The higher pathological M stage correlated with higher risk scores (P = 0.0012). The higher pathological stage correlated with higher risk scores (P = 6.6 × 10−5, Supplementary Fig. 2).

Cox regression analysis further confirmed the signature’s independent prognostic value for BLCA patients. Univariate Cox regression analysis identified four key factors (risk score, age, N stage, and pathology; all four factors with P < 0.001, Fig. 5A) that were associated with survival outcomes in BLCA patients. However, only two factors (risk score and N stage; both factors with P < 0.001, Fig. 5B) continued to exhibit significant survival value in the multivariate Cox regression. Notably, the risk score presented a stronger prognostic value compared with N stage.
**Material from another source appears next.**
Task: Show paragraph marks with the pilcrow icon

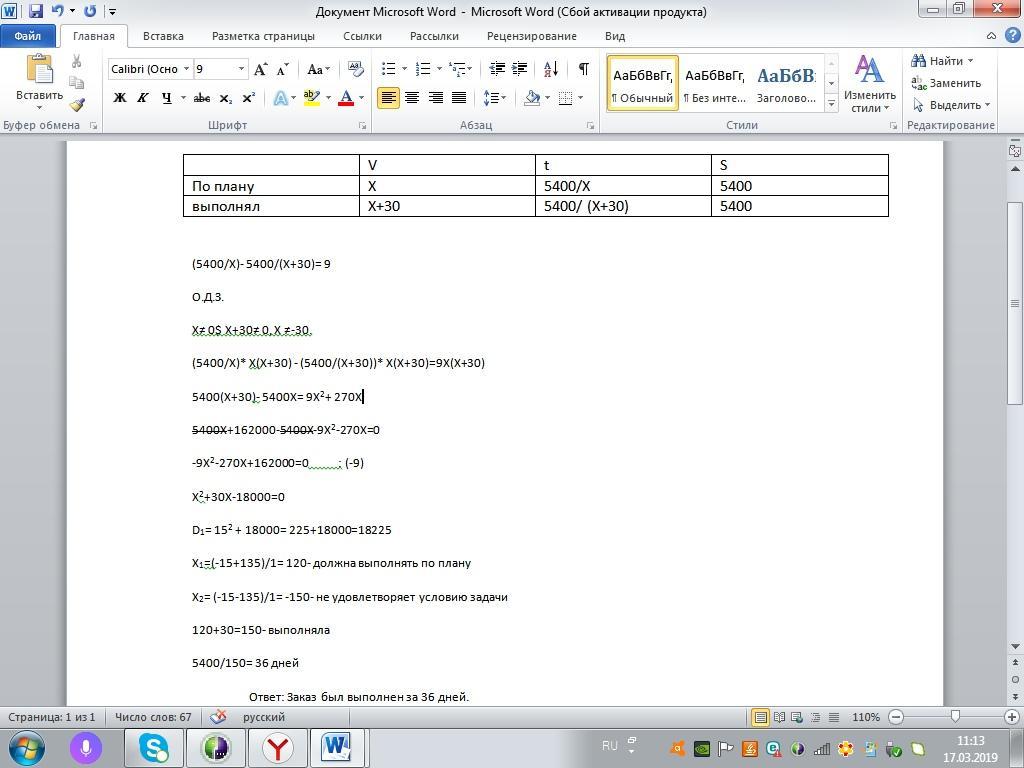Action: click(583, 69)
These results suggest that the risk score derived from the M6A-associated PCD-related signature was a reliable and independent predictor of survival outcomes in BLCA patients, providing valuable prognostic information beyond traditional clinical factors.

Figure 5
figure 5

This signature is an independent and significant factor in BLCA patients’ prognosis. (A) Cox regression analysis further confirmed the signature’s independent prognostic value for BLCA patients, risk score is better than any other indexed, including TNM stage, and age. (B) The nomogram also presented the risk score’s potential prognostic value in the BLCA patients (P < 0.001), (CE) Calibration curves (C), KM analysis (D), and DCA (E) were used to present the signature’s significant potential prognostic value.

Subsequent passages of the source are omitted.